Michael Patrick Kelly (May 6, 1942 – December 7, 2016) was a Republican member of the Alaska House of Representatives, representing the 7th District from 2005 until 2011.  In the 26th Alaska State Legislature, he served on the Finance Committee, chairing the Corrections and the Natural Resources Finance Subcommittee. He also served on the Fish & Game Finance Subcommittee.

Prior to politics
Mike Kelly was born on May 6, 1942 in Tacoma, Washington, the oldest of seven children of Halford "Hal" and Helen Kelly. Hal Kelly moved to Fairbanks, Alaska in late 1947; his family moved to Fairbanks the following year. Mike Kelly graduated from Monroe High School in 1960.
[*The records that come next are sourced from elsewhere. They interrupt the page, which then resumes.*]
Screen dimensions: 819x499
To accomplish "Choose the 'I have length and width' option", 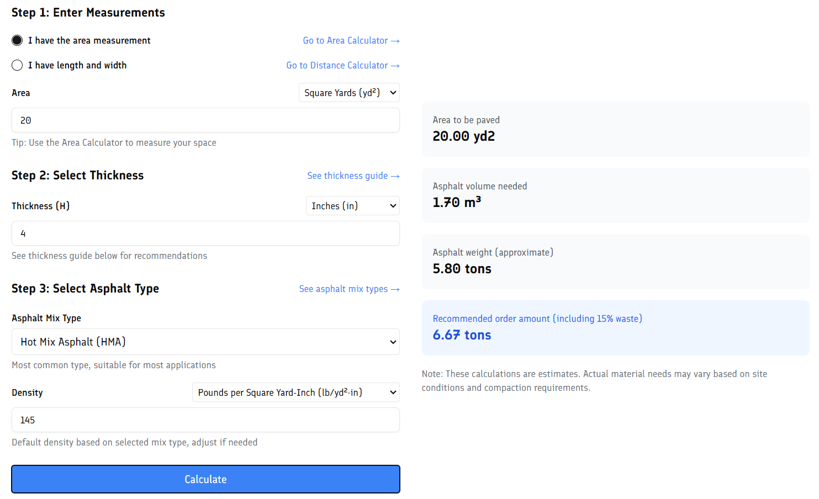I will pyautogui.click(x=17, y=65).

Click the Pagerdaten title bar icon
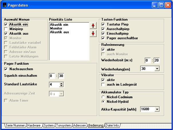(4, 5)
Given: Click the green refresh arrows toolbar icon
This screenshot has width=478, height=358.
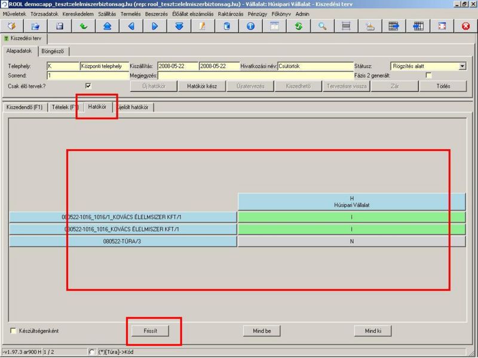Looking at the screenshot, I should pyautogui.click(x=298, y=26).
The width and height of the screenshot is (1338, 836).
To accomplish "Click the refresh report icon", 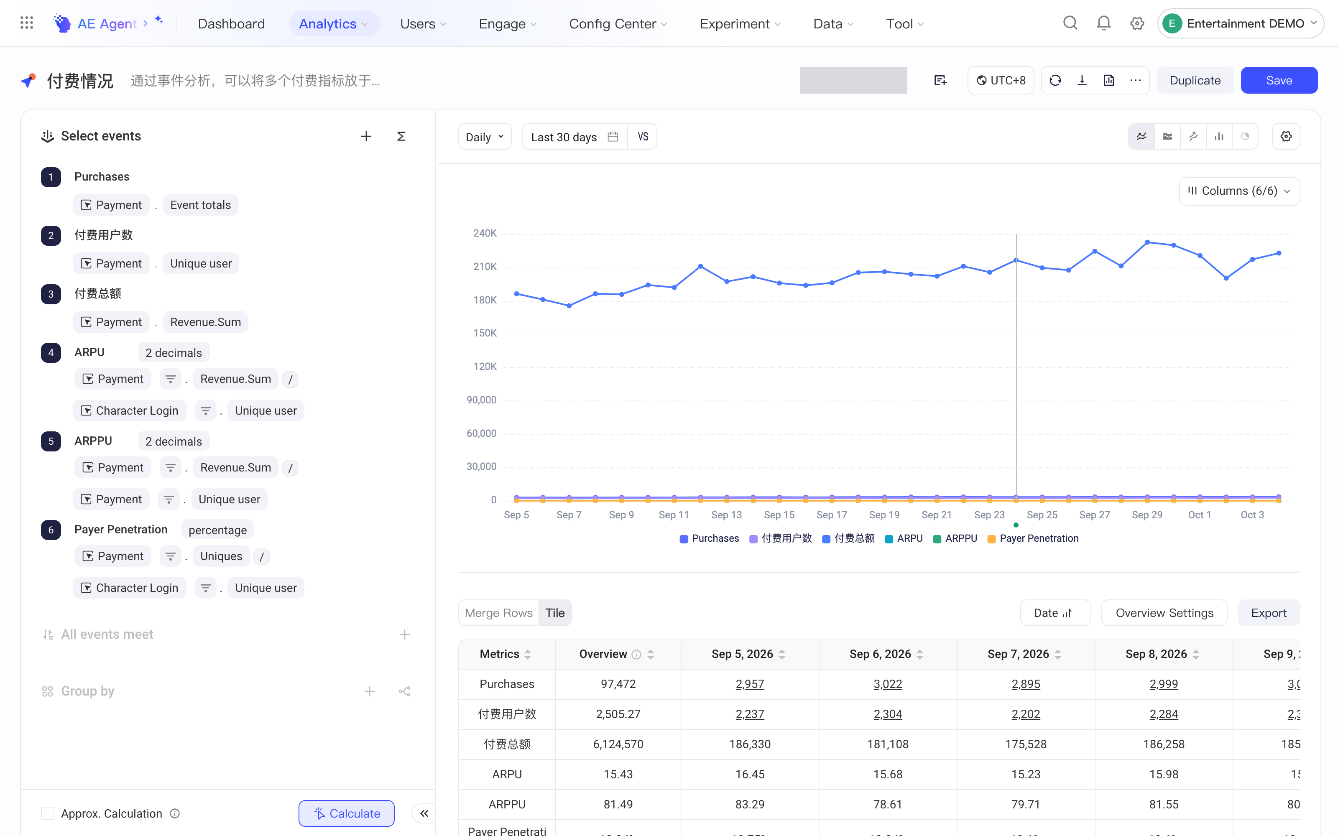I will click(1055, 80).
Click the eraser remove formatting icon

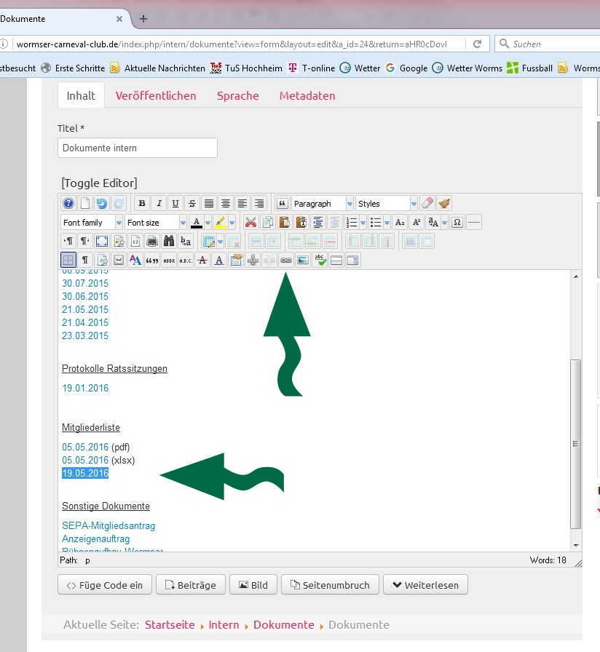click(427, 204)
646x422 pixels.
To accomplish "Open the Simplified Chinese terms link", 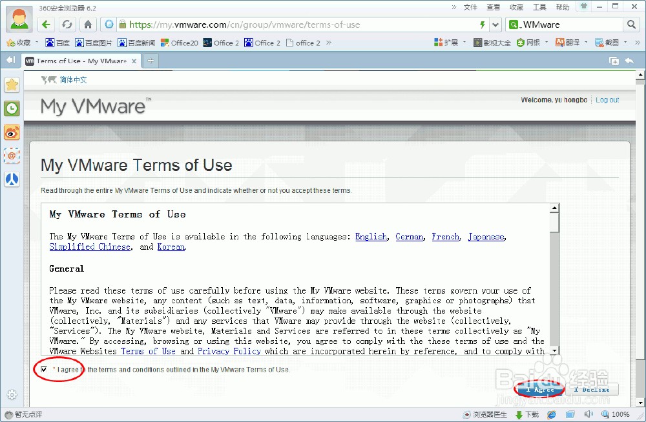I will click(90, 246).
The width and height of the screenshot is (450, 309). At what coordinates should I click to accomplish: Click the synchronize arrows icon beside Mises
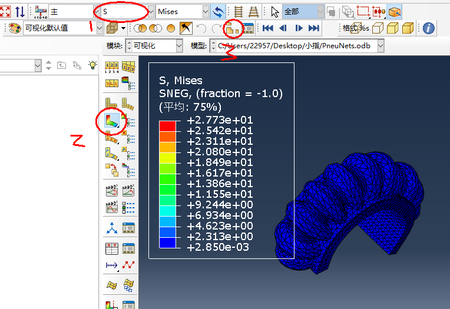(x=219, y=12)
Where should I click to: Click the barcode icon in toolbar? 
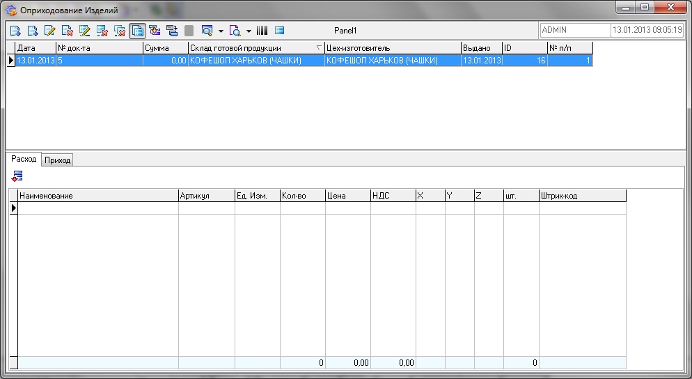[x=262, y=31]
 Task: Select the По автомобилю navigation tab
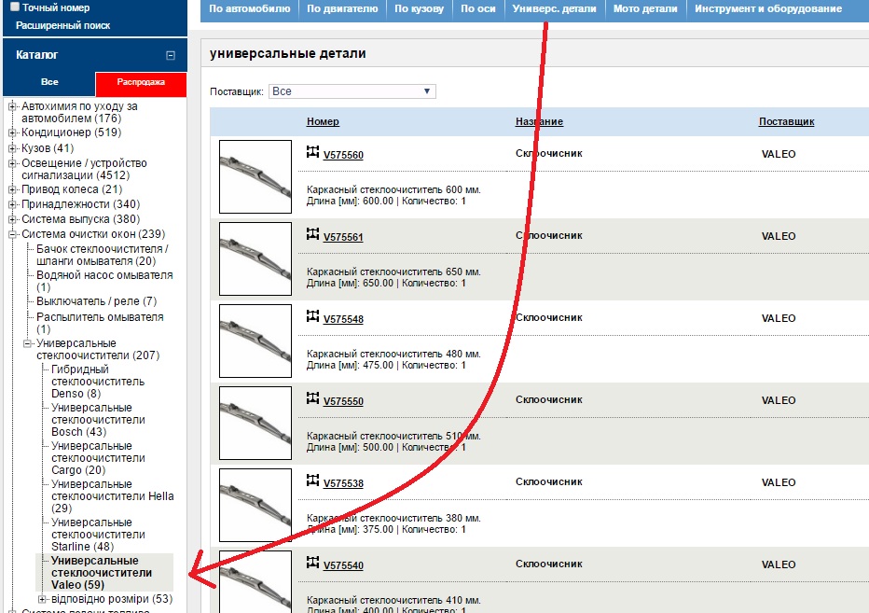pyautogui.click(x=248, y=9)
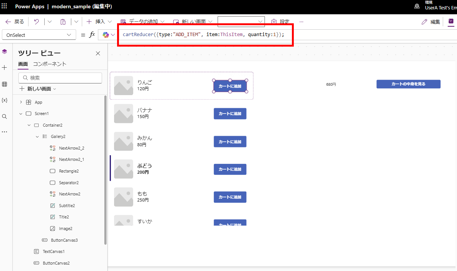Select the Insert plus icon in left sidebar
Image resolution: width=457 pixels, height=271 pixels.
5,68
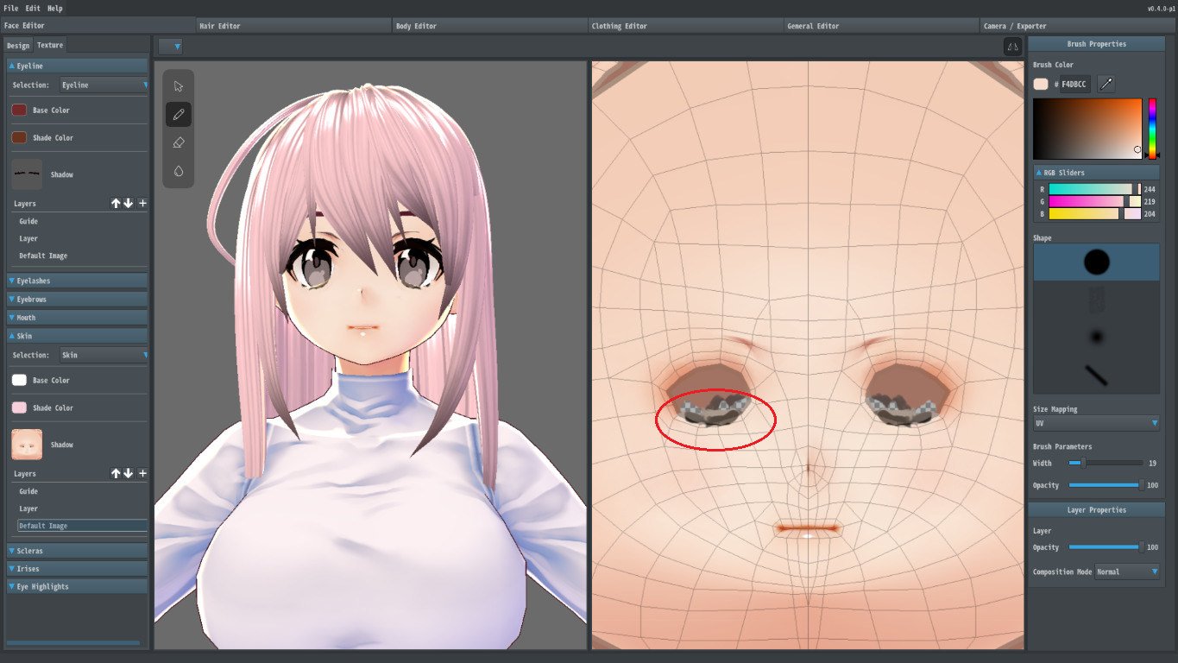
Task: Click the Skin Shade Color swatch
Action: [x=19, y=407]
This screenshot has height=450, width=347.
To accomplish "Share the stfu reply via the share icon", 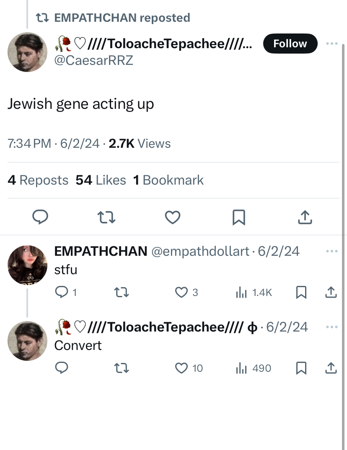I will tap(331, 293).
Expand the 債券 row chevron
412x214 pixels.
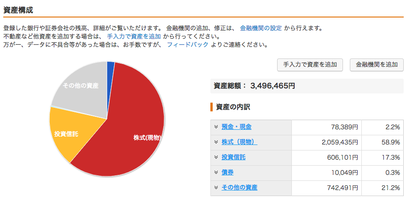pos(216,173)
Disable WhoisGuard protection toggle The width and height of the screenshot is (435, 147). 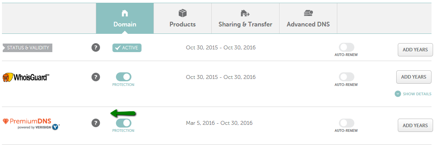click(123, 77)
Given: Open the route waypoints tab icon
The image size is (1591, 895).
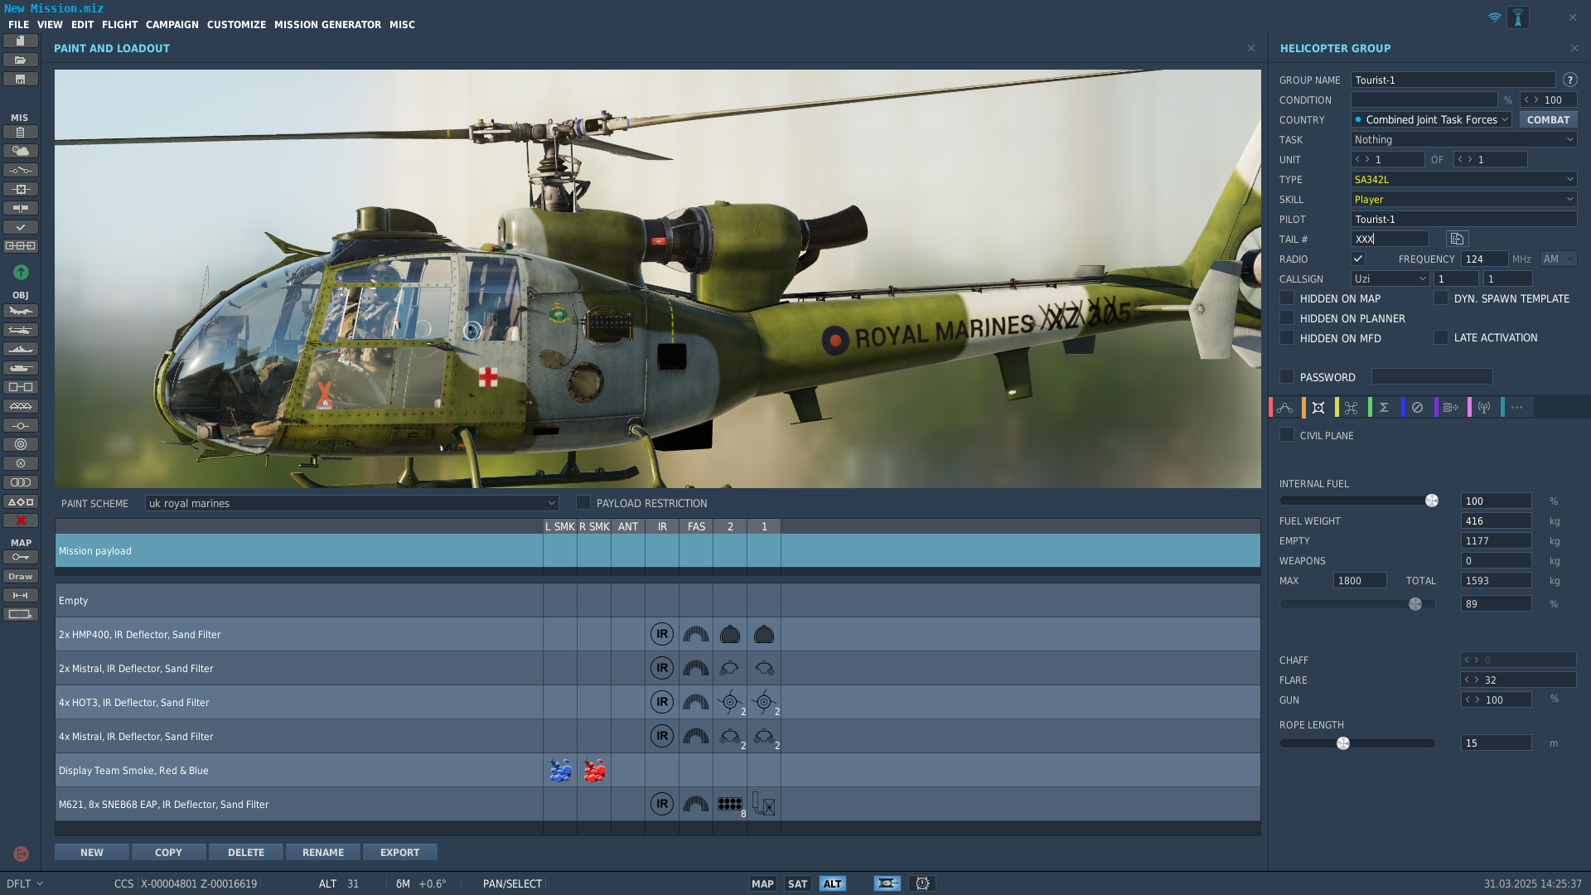Looking at the screenshot, I should tap(1285, 407).
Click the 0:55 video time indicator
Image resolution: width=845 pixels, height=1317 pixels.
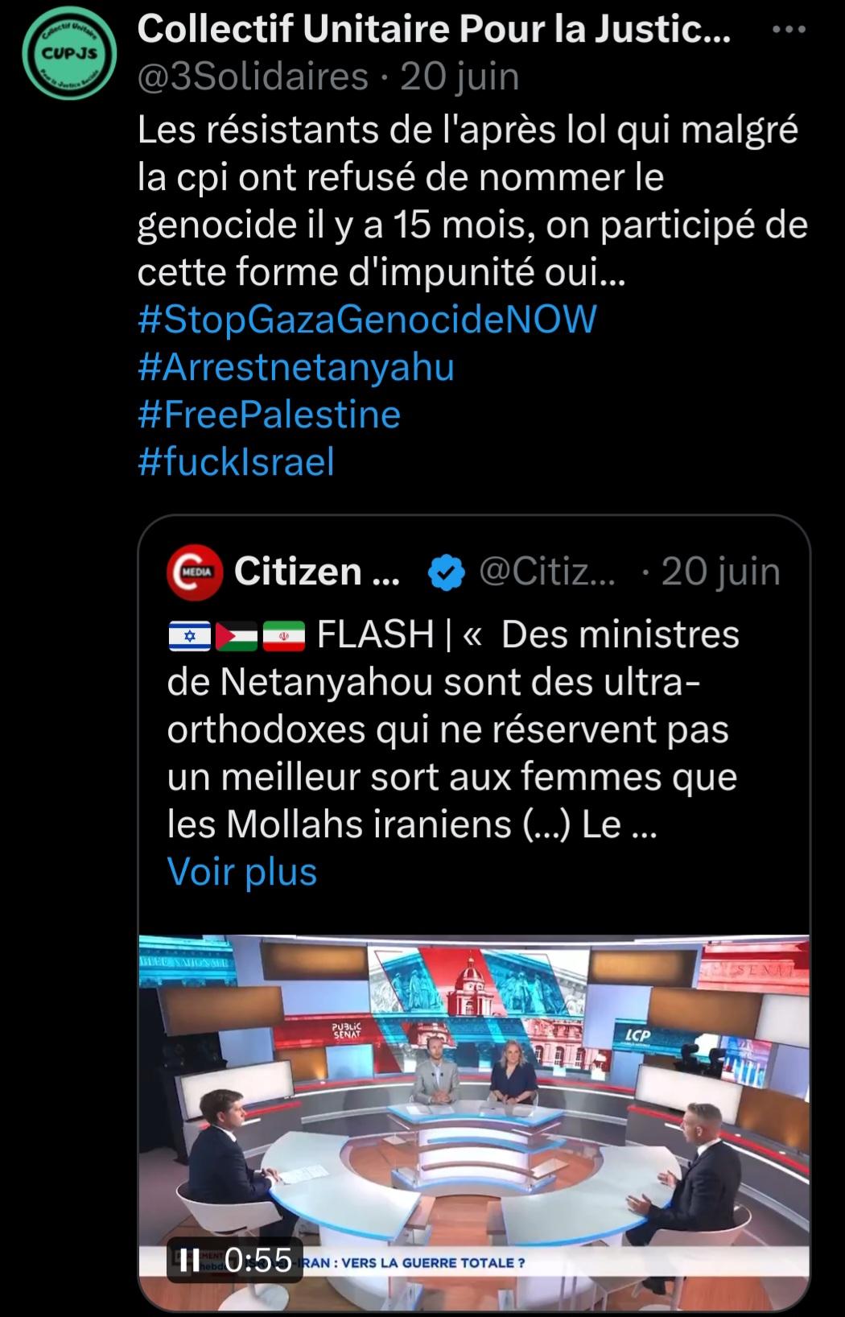pos(258,1259)
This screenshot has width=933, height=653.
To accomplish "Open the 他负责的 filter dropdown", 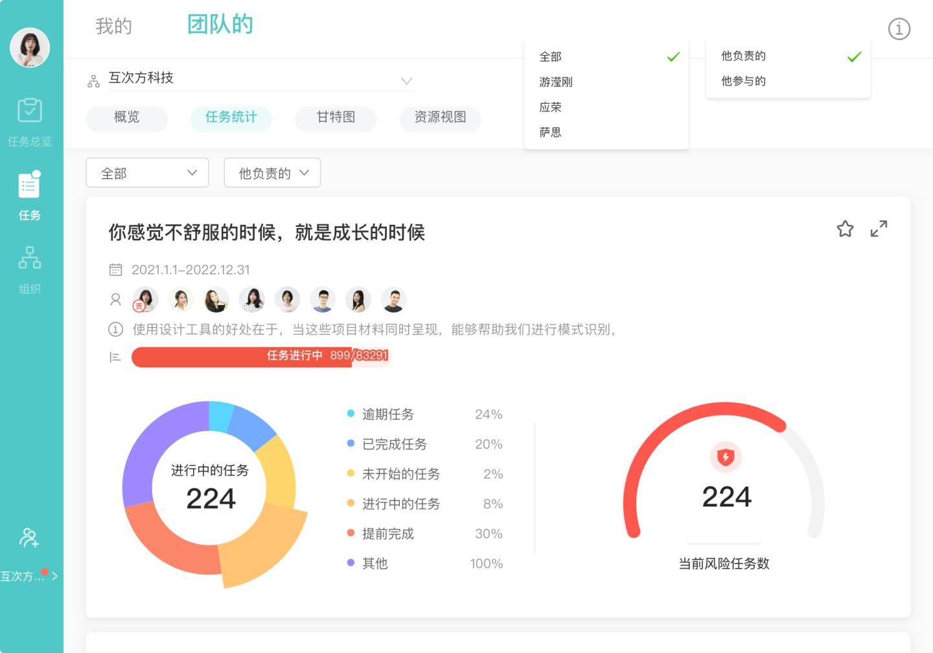I will (x=272, y=173).
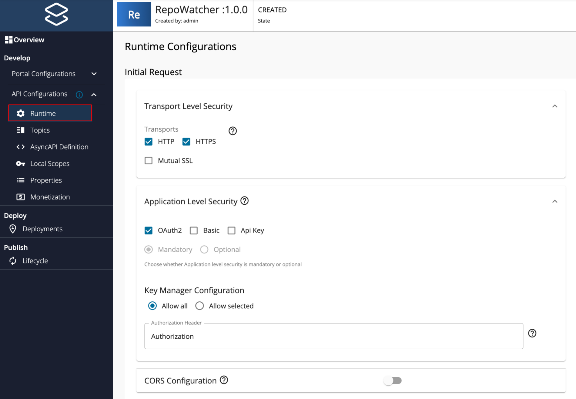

Kelly retired as the President and CEO of GVEA in 2000, and was working as a commuter airline pilot for Tanana Air Service at the time of his election to the State House.  He served a single term on the University of Alaska Board of Regents, from 1991 to 1999, serving as president of the board from 1996 to 1998.

Political career
Kelly is the oldest brother of Pete Kelly, who represented Fairbanks in the Alaska House from 1995 to 1999, and the Alaska Senate from 1999 to 2003. Mike Kelly ran for an open House seat in 2004, defeating a primary opponent and 3 opponents on the general election ballot. Most of his time in office was spent dealing with solutions to problems brought on by the public employee retirement system in Alaska and the potential for future budget problems due to unfunded liabilities. This angered the old-timer and conservative constituencies who originally voted for him, as he mainly talked about building large-scale development projects. The solution he achieved, which would have resulted in lesser benefits for newer public employees than the ones who came before, also angered the public employee sector. They began to target Kelly for defeat.

2008 campaign
In 2008, Kelly faced two primary challengers. He defeated Schaeffer Cox, a 24-year-old carpenter who would later become better known for his involvement in the militia movement, by an approximately 51 to 36 percent margin. In the general election, he was re-elected by only 4 votes against Karl Kassel, who had recently retired as head of parks and recreation for the Fairbanks North Star Borough.

2010 campaign
In 2010, he was defeated for reelection by Bob Miller, a former television anchor. Political action committees were formed specifically to oppose Kelly. Advertisements pointing out his actions on the public employee retirement issue, presented in contrast with his own retirement package from Golden Valley Electric Association, were a constant presence during the 2010 campaign season.

Personal life and death
Kelly and his wife Cherie had five children, Roxanne, Shannon, Erin, Cecilia and James, as well as 12 grandchildren. He graduated from Monroe High School in 1960, attended Seattle University from 1960–1961, and received his Bachelor of Business Administration degree from the University of Alaska in 1966.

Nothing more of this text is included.